Under the WHS Act, the "persons who conduct a business or undertaking" has a duty to ensure the health and safety of workers engaged by that person "while the workers are at work in the business or undertaking".
Compliance inspections would follow to ensure that any identified risks are rectified.
The Australian Federal Police Association, which represents all federal officers including ACT police engaged under the AFP's so-called Outcome Two, has been a strident critic of the building's safety and appropriateness for several years.
AFPA president Alex Caruana said that the association toured the TOC in March, and the conditions were "appalling".
"We have been talking about this matter for a quite a while now. Hopefully, the Comcare investigation will see a positive resolution to the issue," he said.
"It must be hard being a police officer working out of the Traffic Operation Centre
"It is disgusting that the building was in such a state of disrepair, and it's a miracle that someone hasn't been injured as a result of the neglect.
"With the ACT election rapidly approaching, we are lobbying all political parties to work towards a new Traffic Operations Centre."
The ACT Liberals have strongly supported the association on this issue, with the Liberals' police spokesperson Giulia Jones describing the building as a "complete mess", "not fit for purpose" and "a workplace safety timebomb".
Police officers have been reluctant to raise the building's ongoing issues with their most senior officers, the union said, because they could be seen to be breaking ranks.
Among the issues raised have been exposure to electrical hazards, multiple trip and slip hazards, water leaks and pooling of water in the workplace, and fire safety problems.
Such is the extent of water ingress to the building, someone has placed a sign on an upstairs toilet advising visitors to "bring your own umbrella".
"The state of the building is atrocious, with poor maintenance clearly on display and conditions that are unacceptable and potentially hazardous," the association said in its report to an ACT Legislative Assembly standing committee in June this year.
The emergency management and planning area, which adjoins the Traffic Operations undercover garage, had to be temporarily abandoned by staff earlier this year after water cascaded inside, resulting in electrical hazards in that section of the building.
Inside the centre, a team of specialist technicians work on installing electrical components such as lightbars and police radios. When it rains, the technicians have to work around the pools of water.
Unlike the Emergency Services Agency's firefighters and ambulance officers who are ACT government employees, the ACT's police officers are basically federal contractors and this denies them access to the support provided by ACT Worksafe.
Another key issue with the cramped centre is the constant exposure by officers to the so-called "fatal vehicles" sitting in the open holding yard.
With only one secure vehicular access in and out of the garage and its holding yard, officers constantly drive past the smashed and torn vehicles which have been involved in fatal collisions and still have bits and pieces of body matter in them.
Aside from the biohazards, there is a concern that constantly sighting the vehicles every day on their way to and from the building may create a post-traumatic stress disorder trigger for those officers who attended those incidents and may have had to help extricate people from the wreckage, and counsel the grieving families involved.

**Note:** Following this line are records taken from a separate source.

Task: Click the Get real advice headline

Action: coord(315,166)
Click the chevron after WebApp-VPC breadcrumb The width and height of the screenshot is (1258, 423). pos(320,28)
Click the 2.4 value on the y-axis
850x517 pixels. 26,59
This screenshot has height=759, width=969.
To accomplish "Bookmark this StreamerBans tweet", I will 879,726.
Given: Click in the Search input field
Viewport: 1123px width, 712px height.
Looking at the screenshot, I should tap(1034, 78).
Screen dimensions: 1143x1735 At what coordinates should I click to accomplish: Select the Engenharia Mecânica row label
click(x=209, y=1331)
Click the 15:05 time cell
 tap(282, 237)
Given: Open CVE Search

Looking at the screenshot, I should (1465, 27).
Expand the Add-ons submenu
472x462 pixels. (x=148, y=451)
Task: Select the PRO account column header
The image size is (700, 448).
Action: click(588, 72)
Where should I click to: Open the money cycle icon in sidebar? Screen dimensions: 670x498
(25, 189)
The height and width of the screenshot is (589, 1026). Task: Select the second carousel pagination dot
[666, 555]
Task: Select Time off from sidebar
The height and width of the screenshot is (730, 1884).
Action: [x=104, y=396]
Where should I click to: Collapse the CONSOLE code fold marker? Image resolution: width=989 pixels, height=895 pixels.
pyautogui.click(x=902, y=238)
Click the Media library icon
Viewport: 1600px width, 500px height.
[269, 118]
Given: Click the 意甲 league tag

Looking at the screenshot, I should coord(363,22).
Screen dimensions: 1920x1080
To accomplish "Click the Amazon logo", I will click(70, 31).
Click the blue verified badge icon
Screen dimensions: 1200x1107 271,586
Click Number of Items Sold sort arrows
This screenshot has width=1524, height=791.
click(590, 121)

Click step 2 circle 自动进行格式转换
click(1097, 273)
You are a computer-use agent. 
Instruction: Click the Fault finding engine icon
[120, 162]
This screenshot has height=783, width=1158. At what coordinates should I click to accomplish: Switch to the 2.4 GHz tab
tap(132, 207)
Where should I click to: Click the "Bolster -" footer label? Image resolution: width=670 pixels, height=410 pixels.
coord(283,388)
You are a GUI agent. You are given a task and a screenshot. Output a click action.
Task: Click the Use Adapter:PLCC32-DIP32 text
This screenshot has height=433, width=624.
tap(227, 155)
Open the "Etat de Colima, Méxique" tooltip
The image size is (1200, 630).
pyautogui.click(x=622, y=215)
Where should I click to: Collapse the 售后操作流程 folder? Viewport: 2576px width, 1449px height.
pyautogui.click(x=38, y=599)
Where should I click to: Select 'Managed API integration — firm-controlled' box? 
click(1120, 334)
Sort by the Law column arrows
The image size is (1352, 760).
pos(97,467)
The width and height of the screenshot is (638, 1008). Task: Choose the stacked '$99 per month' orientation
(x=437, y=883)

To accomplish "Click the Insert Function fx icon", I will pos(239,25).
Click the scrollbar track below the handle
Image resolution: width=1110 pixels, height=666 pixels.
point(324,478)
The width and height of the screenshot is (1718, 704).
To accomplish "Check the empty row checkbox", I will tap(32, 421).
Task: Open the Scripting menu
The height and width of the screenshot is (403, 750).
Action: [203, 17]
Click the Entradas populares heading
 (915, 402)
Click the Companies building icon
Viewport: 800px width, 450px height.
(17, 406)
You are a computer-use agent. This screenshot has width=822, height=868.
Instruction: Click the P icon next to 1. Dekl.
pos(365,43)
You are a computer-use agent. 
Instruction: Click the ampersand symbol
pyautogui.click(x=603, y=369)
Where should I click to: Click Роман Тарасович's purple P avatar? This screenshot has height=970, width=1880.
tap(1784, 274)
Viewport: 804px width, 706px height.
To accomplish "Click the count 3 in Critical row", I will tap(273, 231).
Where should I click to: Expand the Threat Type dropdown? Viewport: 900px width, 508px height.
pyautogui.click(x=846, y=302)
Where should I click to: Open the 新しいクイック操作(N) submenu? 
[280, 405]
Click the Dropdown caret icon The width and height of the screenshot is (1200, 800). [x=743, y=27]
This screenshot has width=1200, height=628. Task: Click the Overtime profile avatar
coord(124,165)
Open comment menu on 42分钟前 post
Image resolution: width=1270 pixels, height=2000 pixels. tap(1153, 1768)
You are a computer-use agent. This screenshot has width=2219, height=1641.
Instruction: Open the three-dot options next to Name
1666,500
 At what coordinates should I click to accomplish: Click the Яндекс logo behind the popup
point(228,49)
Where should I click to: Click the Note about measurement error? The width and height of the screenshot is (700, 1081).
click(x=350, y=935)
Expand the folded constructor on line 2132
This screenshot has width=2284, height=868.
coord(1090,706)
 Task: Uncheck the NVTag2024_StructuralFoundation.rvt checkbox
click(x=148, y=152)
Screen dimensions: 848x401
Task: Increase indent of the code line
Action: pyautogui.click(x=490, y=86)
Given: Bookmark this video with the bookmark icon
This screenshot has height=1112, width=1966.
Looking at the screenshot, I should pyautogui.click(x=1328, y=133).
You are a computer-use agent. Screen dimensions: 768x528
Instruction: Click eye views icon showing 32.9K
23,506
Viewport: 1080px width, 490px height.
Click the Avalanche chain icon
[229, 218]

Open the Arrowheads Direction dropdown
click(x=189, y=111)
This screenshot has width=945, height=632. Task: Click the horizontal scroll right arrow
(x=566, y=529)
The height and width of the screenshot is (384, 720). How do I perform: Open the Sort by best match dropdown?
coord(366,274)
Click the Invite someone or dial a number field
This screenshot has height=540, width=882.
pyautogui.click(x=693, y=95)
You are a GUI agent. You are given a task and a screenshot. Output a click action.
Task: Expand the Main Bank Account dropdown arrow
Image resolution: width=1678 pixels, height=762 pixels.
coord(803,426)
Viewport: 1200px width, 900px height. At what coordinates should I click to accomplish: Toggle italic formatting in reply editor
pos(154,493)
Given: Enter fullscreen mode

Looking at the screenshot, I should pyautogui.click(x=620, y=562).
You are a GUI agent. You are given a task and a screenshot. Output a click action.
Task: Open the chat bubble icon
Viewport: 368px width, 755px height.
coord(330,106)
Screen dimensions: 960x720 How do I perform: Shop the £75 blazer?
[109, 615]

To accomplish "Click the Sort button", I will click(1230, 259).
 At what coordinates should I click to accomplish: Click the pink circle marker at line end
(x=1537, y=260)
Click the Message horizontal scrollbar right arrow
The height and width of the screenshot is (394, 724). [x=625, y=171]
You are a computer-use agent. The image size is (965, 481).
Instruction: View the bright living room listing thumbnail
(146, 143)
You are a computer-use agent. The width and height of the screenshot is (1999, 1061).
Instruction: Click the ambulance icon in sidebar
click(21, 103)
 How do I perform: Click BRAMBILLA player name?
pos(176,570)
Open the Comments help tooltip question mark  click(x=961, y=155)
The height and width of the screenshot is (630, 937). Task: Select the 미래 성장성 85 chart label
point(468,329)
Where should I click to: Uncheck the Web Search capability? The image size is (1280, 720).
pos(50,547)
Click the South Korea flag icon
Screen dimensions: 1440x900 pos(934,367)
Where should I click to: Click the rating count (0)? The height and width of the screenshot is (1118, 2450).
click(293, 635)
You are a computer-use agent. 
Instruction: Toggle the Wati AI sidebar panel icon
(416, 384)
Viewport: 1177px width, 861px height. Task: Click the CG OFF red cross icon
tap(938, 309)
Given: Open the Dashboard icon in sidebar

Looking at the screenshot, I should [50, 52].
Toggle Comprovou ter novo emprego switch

The ongoing issues with the centre have been known internally for years but shifting the officers and support staff is problematic given the need for office space and abundant undercover garaging.
The Justice and Community Safety directorate, which has oversight, is understood to have investigated alternative locations for Traffic Operations in various locations around Canberra, including within the airport precinct and at Hume, where there are potentially secure, hangar-sized warehouses which could appropriately garage the dozens of vehicles in the fleet, screen off the "fatal vehicles", and accommodate some 60 traffic officers.